··· ENTRIES PROVIDED
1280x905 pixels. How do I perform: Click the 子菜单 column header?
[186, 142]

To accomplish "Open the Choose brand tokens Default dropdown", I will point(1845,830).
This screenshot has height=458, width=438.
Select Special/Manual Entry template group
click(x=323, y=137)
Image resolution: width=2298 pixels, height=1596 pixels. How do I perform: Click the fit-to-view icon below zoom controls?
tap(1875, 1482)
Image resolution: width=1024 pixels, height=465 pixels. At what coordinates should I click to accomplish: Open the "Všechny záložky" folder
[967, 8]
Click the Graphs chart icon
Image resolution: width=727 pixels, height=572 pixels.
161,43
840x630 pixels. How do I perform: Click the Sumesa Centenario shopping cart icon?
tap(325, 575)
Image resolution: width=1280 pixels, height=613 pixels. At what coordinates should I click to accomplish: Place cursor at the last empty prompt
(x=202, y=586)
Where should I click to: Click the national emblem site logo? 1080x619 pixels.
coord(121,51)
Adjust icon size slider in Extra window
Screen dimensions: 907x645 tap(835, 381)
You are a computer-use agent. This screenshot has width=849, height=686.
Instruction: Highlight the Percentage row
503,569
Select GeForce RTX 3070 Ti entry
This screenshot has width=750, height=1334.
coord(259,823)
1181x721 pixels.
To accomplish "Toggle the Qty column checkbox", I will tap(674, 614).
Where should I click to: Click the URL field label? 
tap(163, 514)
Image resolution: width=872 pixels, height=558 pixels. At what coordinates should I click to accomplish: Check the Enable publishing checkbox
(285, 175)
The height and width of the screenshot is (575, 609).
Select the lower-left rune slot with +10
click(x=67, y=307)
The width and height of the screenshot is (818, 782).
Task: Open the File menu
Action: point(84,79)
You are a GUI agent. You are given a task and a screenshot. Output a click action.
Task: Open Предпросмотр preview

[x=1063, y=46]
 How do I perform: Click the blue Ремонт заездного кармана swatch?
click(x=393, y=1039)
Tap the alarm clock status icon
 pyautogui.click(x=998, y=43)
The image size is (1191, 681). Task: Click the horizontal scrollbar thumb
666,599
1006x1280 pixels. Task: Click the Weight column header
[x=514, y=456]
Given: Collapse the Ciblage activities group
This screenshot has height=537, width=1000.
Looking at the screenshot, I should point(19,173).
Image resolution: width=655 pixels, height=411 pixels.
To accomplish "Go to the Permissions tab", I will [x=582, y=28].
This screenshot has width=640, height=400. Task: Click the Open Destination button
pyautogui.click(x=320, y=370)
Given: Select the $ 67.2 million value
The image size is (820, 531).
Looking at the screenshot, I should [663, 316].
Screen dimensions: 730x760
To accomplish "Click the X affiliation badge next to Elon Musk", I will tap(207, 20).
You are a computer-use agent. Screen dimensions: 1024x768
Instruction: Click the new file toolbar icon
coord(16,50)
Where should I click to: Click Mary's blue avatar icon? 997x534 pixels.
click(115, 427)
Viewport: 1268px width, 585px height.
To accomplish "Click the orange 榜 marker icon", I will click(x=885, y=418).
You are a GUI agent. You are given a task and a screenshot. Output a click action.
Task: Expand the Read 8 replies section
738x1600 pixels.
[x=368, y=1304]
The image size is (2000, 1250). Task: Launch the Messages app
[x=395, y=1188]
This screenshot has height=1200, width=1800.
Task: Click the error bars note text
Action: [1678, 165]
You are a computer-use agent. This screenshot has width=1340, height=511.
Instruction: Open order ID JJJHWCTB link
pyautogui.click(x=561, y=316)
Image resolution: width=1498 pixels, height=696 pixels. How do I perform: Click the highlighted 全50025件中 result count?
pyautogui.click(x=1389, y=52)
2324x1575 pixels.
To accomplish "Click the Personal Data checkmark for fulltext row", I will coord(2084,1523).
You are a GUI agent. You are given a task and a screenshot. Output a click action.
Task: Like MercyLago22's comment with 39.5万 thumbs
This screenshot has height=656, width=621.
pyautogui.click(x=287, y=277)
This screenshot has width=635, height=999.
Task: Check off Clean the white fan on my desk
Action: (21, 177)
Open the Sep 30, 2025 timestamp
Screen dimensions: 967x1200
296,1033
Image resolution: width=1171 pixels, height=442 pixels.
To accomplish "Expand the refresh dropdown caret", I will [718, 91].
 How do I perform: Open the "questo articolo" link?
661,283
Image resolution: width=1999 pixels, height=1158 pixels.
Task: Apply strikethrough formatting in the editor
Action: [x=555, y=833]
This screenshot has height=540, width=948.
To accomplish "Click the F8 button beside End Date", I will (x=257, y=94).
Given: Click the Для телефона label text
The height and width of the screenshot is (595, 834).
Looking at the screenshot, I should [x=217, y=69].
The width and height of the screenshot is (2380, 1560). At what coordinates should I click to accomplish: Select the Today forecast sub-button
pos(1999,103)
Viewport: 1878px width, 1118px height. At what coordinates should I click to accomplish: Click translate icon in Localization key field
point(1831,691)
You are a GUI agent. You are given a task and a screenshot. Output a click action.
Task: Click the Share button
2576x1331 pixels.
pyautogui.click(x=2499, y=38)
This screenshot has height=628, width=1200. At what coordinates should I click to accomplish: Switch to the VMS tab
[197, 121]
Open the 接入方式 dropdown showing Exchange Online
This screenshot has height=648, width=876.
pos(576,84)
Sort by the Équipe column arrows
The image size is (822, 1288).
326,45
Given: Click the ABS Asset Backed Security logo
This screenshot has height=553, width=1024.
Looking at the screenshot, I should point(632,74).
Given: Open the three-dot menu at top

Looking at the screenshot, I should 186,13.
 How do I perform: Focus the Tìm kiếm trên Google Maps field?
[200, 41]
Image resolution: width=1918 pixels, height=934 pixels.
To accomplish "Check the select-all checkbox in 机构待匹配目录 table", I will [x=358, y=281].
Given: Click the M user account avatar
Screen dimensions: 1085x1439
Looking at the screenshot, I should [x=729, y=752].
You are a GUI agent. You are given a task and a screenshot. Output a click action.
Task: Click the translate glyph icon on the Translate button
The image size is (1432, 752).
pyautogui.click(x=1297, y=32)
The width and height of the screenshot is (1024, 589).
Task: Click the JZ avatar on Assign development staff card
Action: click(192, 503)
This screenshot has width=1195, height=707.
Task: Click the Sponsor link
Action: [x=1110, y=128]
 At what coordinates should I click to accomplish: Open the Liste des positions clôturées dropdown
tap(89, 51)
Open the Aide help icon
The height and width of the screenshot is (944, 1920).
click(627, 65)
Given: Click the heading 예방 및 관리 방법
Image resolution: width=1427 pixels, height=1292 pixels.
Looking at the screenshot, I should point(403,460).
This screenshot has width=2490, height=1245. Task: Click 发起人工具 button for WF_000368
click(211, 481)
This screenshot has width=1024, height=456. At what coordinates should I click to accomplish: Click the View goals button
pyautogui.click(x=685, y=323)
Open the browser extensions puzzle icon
······
EXERCISE TASK: Retype the rows above, from the line containing "Open the Sep 30, 2025 timestamp" through the line containing "Looking at the screenshot, I should point(632,74).", including both of those lines.

SOLUTION FOR THIS TASK:
Open the Sep 30, 2025 timestamp
Screen dimensions: 967x1200
296,1033
Image resolution: width=1171 pixels, height=442 pixels.
To accomplish "Expand the refresh dropdown caret", I will [718, 91].
 How do I perform: Open the "questo articolo" link?
661,283
Image resolution: width=1999 pixels, height=1158 pixels.
Task: Apply strikethrough formatting in the editor
Action: [x=555, y=833]
This screenshot has height=540, width=948.
To accomplish "Click the F8 button beside End Date", I will (x=257, y=94).
Given: Click the Для телефона label text
The height and width of the screenshot is (595, 834).
Looking at the screenshot, I should [x=217, y=69].
The width and height of the screenshot is (2380, 1560). At what coordinates should I click to accomplish: Select the Today forecast sub-button
pos(1999,103)
Viewport: 1878px width, 1118px height. At what coordinates should I click to accomplish: Click translate icon in Localization key field
point(1831,691)
You are a GUI agent. You are given a task and a screenshot. Output a click action.
Task: Click the Share button
2576x1331 pixels.
pyautogui.click(x=2499, y=38)
This screenshot has height=628, width=1200. At what coordinates should I click to accomplish: Switch to the VMS tab
[197, 121]
Open the 接入方式 dropdown showing Exchange Online
This screenshot has height=648, width=876.
pos(576,84)
Sort by the Équipe column arrows
The image size is (822, 1288).
326,45
Given: Click the ABS Asset Backed Security logo
This screenshot has height=553, width=1024.
Looking at the screenshot, I should point(632,74).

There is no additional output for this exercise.